Sé de Don Artigas que había sido un hombre de trabajo y gustaba de aprender, convirtiéndose en el mejor de su oficio; pero el alcohol y la timba, deterioraron un matrimonio de toda la vida con Doña Sofía.

Una vez ella en confianza, con un tono de voz casi inaudible, me comentó sus sospechas: Don Artigas era un galán muy codiciado, aún a una edad avanzada, arrancaba suspiros.

Para llegar a su casa, uno tenía que atravesar una calle corta pero sin un árbol que diera sombra. Pasabas por el boliche, donde muchas noches él descargaba su pasión por el juego, acompañado por alguna bebida de mala calidad. Lo cierto es que, el camino inyectado de sol, valía la pena para conversar de bueyes perdidos, de los trofeos ganados en el billar y de su infancia en el campo.

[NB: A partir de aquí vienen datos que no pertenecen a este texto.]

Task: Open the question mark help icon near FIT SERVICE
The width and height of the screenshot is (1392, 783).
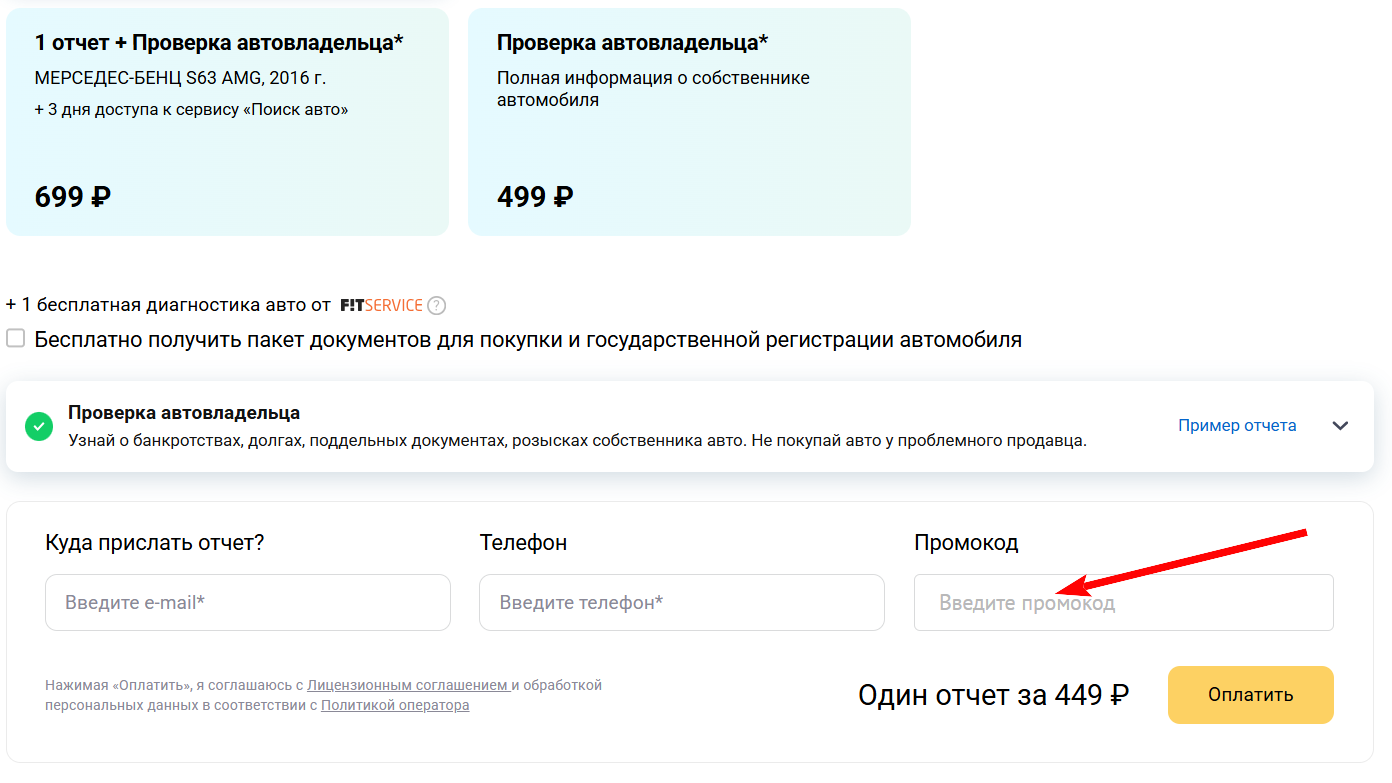Action: click(x=436, y=305)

Un día, me llamó por teléfono y me explicó que quería escribir “sus memorias”, porque “le había pasado de todo en la vida”. Yo le acepté el trato a condición de que él pudiera recordar, si bien no todo, algo para ayudarlo a redactar. Lo cierto es que, un poco avergonzado, me confesó que se había olvidado de escribir, porque, fijate m’ hija, no terminé la escuela …que mis padres de dieron a una familia para empezar a laburar.

En la configuración de una reputación un tanto dudosa, la familia prefirió siempre, esconder los trapos sucios debajo de la alfombra.

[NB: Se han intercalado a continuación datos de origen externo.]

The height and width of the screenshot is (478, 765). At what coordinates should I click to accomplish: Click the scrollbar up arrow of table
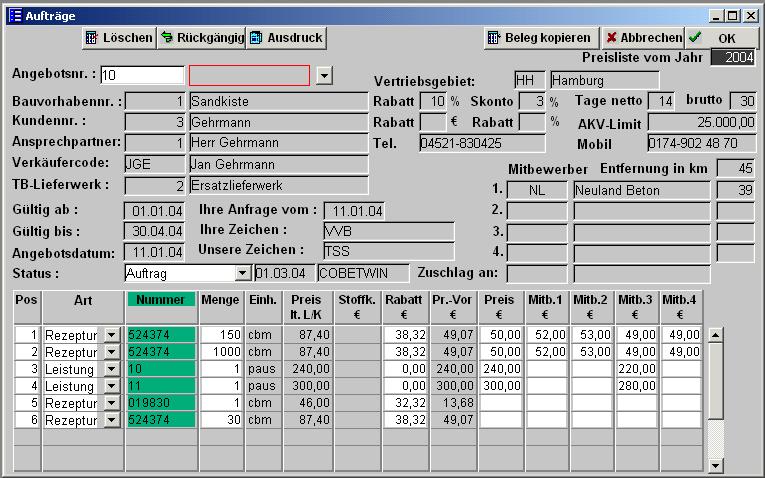[715, 334]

De nuevo en la cama del hospital, ahí estaba el hombre, sedado, soñando y delirando. Yo intentaba no exaltarlo y seguirle la conversación, por más enloquecida que fuera.

La cosa es que se dio cuanta de que había alguien y me pidió que le diera un traje, que lo ayudara a vestirse, que tenía que ir a bailar unos tangos. Desconozco si aquel hombre rumbeó por algún arrabal, pero en su delirio quiso convertirse en un verdadero taita, lo cual, no era tan alejado de su vida “real” y finalmente salir de esa doble moral, para terminar siendo lo que tal vez hubiera querido ser: la libertad del baile, el bochinche y el fandango,

Dejé que sus deseos locos salieran como las notas de un bandoneón, porque pensé que merecía pedir lo que quisiera, dadas las circunstancias.

La memoria me trajo este recuerdo y no puedo dejar de comparar esta anécdota con un cuento de Borges, en donde un tal Pedro Damián, según la óptica del narrador, había tenido dos muertes. Ahora que escribo estas líneas me pregunto: ¿cuántas vidas nos permitimos vivir en esta única que tenemos y cuántas otras nos censuramos y afloran en los momentos más limítrofes, ente el sueño y la vigilia, entre la vida y la muerte?

Don Artigas, como Pedro Damián, tuvo la chance de concretar un sueño perdido que a pesar del delirio, la locura y su muerte próxima, salió a la luz una identidad hasta ese momento, desconocida.

Te escribo esto abuelo, Don Artigas Sosa, para honrar tu memoria. Para el mejor abuelo que una nieta pudo tener.